◆ **To do**
Extract every line of the listing below and reproduce each one verbatim, in the same order.

◆ **Extracted records**

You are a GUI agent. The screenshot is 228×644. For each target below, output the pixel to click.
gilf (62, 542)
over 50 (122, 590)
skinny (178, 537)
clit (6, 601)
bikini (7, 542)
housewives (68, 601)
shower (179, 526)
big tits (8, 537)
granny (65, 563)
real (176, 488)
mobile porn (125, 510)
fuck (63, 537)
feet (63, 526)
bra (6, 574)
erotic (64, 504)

◆ **Exercise solution**
You are a GUI agent. The screenshot is 228×644. For each target below, output the pixel to click.
gilf (62, 542)
over 50 (122, 590)
skinny (178, 537)
clit (6, 601)
bikini (7, 542)
housewives (68, 601)
shower (179, 526)
big tits (8, 537)
granny (65, 563)
real (176, 488)
mobile porn (125, 510)
fuck (63, 537)
feet (63, 526)
bra (6, 574)
erotic (64, 504)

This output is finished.